• _DIRECTIONS_: Copy the lines verbatim, beginning with the line that contains "Given: Click the grey bar above search field" and continuing through the end of the data, and only those lines.

Pixel coordinate grounding data
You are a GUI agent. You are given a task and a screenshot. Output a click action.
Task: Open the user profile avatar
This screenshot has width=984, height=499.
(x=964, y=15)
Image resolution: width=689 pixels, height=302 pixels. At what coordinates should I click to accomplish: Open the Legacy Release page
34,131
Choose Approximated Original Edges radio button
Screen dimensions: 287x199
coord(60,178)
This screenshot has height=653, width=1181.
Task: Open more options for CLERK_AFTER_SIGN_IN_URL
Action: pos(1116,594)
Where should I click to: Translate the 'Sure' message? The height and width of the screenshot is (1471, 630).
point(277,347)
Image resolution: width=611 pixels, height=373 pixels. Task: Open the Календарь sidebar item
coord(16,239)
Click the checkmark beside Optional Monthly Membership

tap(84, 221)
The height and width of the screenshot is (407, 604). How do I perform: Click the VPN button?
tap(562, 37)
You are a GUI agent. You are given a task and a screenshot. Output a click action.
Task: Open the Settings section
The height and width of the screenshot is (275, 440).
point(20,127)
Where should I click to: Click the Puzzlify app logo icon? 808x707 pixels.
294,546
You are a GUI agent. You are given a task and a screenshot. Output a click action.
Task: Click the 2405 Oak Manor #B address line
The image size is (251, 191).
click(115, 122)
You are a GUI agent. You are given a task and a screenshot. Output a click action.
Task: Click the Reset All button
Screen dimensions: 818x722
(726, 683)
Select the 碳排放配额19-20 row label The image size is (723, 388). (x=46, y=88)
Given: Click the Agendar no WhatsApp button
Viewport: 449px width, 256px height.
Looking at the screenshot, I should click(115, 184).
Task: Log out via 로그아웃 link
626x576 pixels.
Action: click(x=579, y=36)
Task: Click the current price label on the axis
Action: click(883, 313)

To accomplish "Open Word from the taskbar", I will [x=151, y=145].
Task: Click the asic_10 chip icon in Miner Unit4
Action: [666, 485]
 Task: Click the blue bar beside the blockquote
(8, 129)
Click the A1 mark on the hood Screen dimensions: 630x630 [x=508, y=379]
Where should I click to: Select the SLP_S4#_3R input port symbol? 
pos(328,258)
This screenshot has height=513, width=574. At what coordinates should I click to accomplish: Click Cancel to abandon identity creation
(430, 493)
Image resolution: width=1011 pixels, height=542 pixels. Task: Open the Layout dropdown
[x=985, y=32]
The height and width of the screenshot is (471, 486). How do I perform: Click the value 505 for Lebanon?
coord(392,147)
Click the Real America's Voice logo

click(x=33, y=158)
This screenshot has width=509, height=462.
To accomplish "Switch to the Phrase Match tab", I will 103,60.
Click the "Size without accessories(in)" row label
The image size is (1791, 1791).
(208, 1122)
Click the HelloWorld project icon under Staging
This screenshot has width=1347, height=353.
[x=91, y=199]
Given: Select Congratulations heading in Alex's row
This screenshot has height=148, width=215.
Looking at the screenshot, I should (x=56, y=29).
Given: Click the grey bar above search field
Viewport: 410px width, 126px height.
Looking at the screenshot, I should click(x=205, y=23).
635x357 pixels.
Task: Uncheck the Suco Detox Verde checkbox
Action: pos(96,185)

• _PROBLEM SOLUTION_:
Given: Click the grey bar above search field
Viewport: 410px width, 126px height.
Looking at the screenshot, I should click(x=205, y=23).
635x357 pixels.
Task: Uncheck the Suco Detox Verde checkbox
Action: pos(96,185)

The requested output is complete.